Dataset entries:
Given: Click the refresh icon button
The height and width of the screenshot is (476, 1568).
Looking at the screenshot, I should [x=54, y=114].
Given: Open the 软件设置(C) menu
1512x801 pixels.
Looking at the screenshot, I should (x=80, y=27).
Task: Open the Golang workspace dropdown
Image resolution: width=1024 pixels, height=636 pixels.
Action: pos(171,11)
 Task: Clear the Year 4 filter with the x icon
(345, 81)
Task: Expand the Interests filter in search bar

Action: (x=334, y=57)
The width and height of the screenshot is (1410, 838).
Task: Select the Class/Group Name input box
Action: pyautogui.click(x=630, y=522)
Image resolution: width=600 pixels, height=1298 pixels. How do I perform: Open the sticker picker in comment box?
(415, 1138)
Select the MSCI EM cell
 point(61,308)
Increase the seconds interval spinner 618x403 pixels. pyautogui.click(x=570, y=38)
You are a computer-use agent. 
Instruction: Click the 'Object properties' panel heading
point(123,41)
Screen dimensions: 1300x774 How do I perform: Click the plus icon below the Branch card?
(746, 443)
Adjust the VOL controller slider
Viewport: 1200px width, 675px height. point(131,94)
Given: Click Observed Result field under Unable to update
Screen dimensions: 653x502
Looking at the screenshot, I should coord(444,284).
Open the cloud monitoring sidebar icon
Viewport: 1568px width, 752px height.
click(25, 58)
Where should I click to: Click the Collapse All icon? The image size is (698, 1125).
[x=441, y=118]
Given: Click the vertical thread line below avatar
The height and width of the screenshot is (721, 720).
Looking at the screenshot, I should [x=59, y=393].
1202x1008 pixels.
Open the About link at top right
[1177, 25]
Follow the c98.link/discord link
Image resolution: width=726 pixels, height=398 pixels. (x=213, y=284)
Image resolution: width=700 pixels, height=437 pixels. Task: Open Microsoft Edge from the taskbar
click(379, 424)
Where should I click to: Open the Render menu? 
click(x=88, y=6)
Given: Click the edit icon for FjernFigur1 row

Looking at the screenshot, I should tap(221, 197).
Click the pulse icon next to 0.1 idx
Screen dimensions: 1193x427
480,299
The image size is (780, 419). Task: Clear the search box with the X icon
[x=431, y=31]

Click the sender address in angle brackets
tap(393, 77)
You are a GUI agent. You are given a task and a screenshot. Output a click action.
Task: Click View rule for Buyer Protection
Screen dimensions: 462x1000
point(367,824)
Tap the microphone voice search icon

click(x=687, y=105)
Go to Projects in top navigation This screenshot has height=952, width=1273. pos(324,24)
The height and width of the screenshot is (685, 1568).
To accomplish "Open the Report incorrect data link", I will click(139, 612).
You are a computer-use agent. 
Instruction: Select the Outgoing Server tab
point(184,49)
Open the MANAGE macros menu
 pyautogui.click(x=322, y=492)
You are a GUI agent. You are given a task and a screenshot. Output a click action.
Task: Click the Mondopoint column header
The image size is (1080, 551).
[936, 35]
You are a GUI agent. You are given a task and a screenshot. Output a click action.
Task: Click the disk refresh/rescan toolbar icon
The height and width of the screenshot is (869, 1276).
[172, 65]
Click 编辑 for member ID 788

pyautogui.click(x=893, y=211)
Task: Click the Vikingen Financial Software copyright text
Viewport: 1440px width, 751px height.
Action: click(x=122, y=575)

About this exercise:
Set down, exactly and only, the lines running from the one holding "Tap the microphone voice search icon" through the end of the records above, both ends included.

Response to the task:
Tap the microphone voice search icon

click(x=687, y=105)
Go to Projects in top navigation This screenshot has height=952, width=1273. pos(324,24)
The height and width of the screenshot is (685, 1568).
To accomplish "Open the Report incorrect data link", I will click(139, 612).
You are a computer-use agent. 
Instruction: Select the Outgoing Server tab
point(184,49)
Open the MANAGE macros menu
 pyautogui.click(x=322, y=492)
You are a GUI agent. You are given a task and a screenshot. Output a click action.
Task: Click the Mondopoint column header
The image size is (1080, 551).
[936, 35]
You are a GUI agent. You are given a task and a screenshot. Output a click action.
Task: Click the disk refresh/rescan toolbar icon
The height and width of the screenshot is (869, 1276).
[172, 65]
Click 编辑 for member ID 788

pyautogui.click(x=893, y=211)
Task: Click the Vikingen Financial Software copyright text
Viewport: 1440px width, 751px height.
Action: click(x=122, y=575)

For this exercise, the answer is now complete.